Like most reasonably sentient people, I mainly classify years in personal milestones: the year I got married, the year I got a dog, the year I figured out that part of being an adult means actually paying the cable bill before they turn off your capability to order pay-per-view (that was this year, by the way, so at least I know it wasn’t a total wash). On a personal level, you’ll be pleased to know that 2015 turned out to be the year I finally bought the sectional for the living room I’ve been talking about wanting since about 1998, and I typed this article on a laptop with its own working keyboard. As a semi-journalist, however, I also try to look at the scope of the year as it plays out in cultural touchstones. What happened this year that made us think about things in a new way? Were they useful or enlightening? Do they reflect (as perhaps the best cultural entertainment products do) how have we, as a society, progressed? And, to paraphrase that now-infamous Reaganism that will haunt all Americans to our dying day: Are we better off now than we were one year ago?

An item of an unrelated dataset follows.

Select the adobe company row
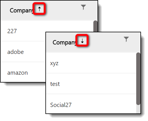The height and width of the screenshot is (121, 148). tap(23, 52)
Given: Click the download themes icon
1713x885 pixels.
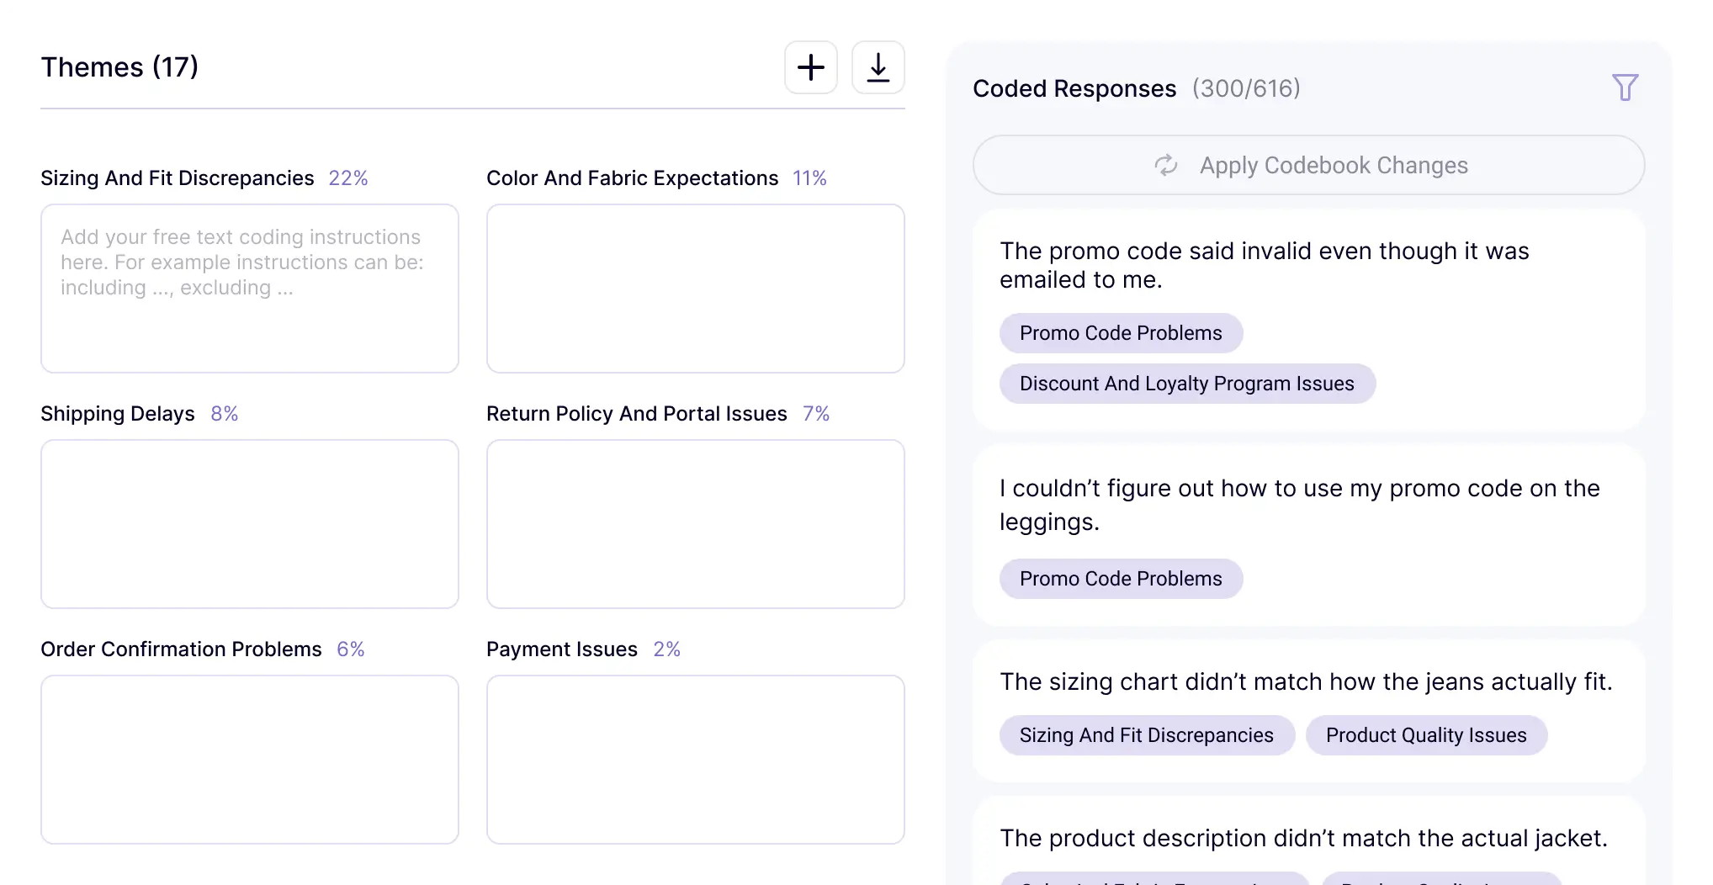Looking at the screenshot, I should (878, 67).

It’s hard to remember this—in a year that saw a reality show host-cum-presidential hopeful spout rhetoric about Muslims that wouldn’t sound out of place in 1930s Nuremberg, and in a month when people were slaughtered for attending a holiday party for disabled adults in San Bernardino—but some pretty great things happened in 2015.
Marriage equality became the law of the land. Thanks to shows like Transparent and the epic saga of Caitlyn Jenner (if you thought Bruce Jenner was boring and vapid, you won’t find Caitlyn particularly more interesting, although I guess we’ll see when she inevitably speaks at the Republican National Convention next year), transgender issues are front and center in the national conversation in a way that would have been unthinkable less than a decade ago, when these individuals were portrayed as punch lines, not people. Likewise, thanks to the protests in Ferguson and at the University of Missouri, police brutality and institutionalized racism, once known mainly as a fearful threat to the communities most victimized by them, are respectively being discussed with a focused outrage I can’t remember hearing in my lifetime.

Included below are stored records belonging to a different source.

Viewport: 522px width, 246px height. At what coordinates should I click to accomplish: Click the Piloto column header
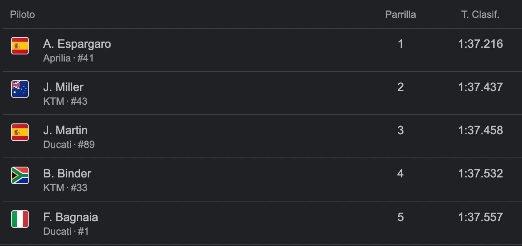click(22, 15)
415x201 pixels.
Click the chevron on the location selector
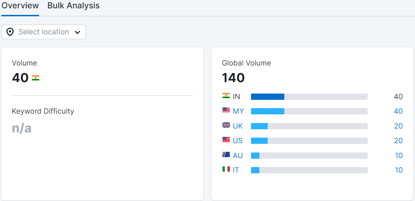(x=77, y=32)
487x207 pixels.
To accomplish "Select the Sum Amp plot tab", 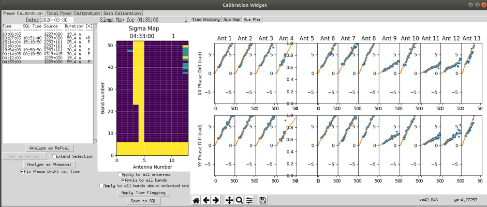I will click(232, 19).

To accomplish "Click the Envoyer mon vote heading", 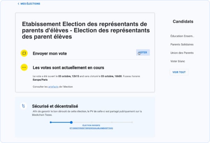I will coord(50,53).
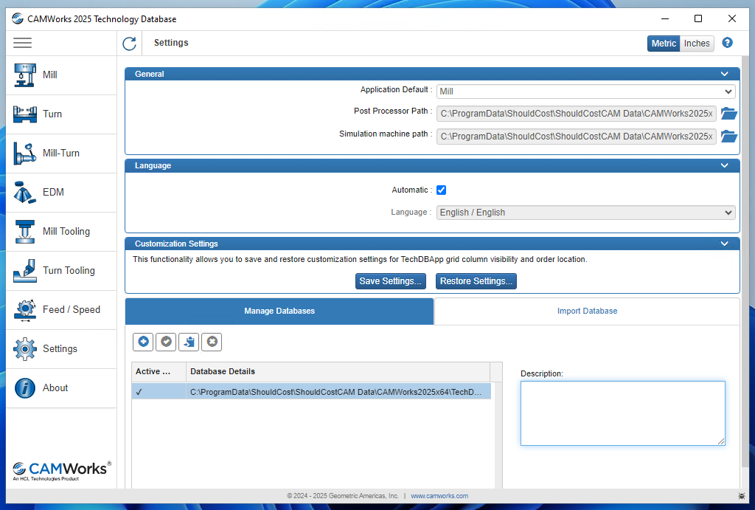The image size is (755, 510).
Task: Open the EDM section
Action: coord(52,192)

In general, 2015 will be remembered as the year people started speaking up for themselves—particularly women who spoke up about sexual assault on college campuses (in some cases, lugging around the offending mattresses), minorities who became tired of looking the other way at a racist joke or a lack of representation in media—and were actually listened to. There have certainly been excesses of sensitivity, too—the so-called “trigger warnings” that require professors to allow students to excuse themselves from engaging with any material that may make them uncomfortable or challenge their pre-existing beliefs; the dreary parade of “microaggression” police, demanding abject apologies from anybody who has said something they misunderstood. Bolstering the rights of women, and pressing for deeper inclusivity and sensitivity across a wide range of subjects? None of that can be a bad thing—and one to which Jewish American, who have long been negotiating the tricky territory between assimilation and representation, should find particular welcome.
And then, of course, there’s Hollywood, the world in which I found myself ever deeper embroiled this year. In my humble opinion, 2015 was the year when Hollywood finally realized that women and people of color exist, watch TV and see movies, and have money to spend. This is the year that began with Empire, a television show with an almost exclusively African-American cast (and, not incidentally, writers’ room) became the biggest hit on network television, and ended with a female character heading up the newest installment of the Star Wars franchise (while being the first movie to make $100 million at the box office in a single day.) It’s long been conventional wisdom that people want to see themselves in the media they consume, that they will gravitate towards such portrayals, but 2015 is the year that proved that everyone else wants to see them too. There’s still a long way to go, but incremental progress is the only progress there is. By that measure, it’s been a pretty good year. Here’s to 2016.
Related: Read Rachel Shukert’s 2015 archive here.
Rachel Shukert is the author of the memoirs Have You No Shame? and Everything Is Going To Be Great,and the novel Starstruck. She is the creator of the Netflix show The Baby-Sitters Club, and a writer on such series as GLOW and Supergirl. Her Twitter feed is @rachelshukert.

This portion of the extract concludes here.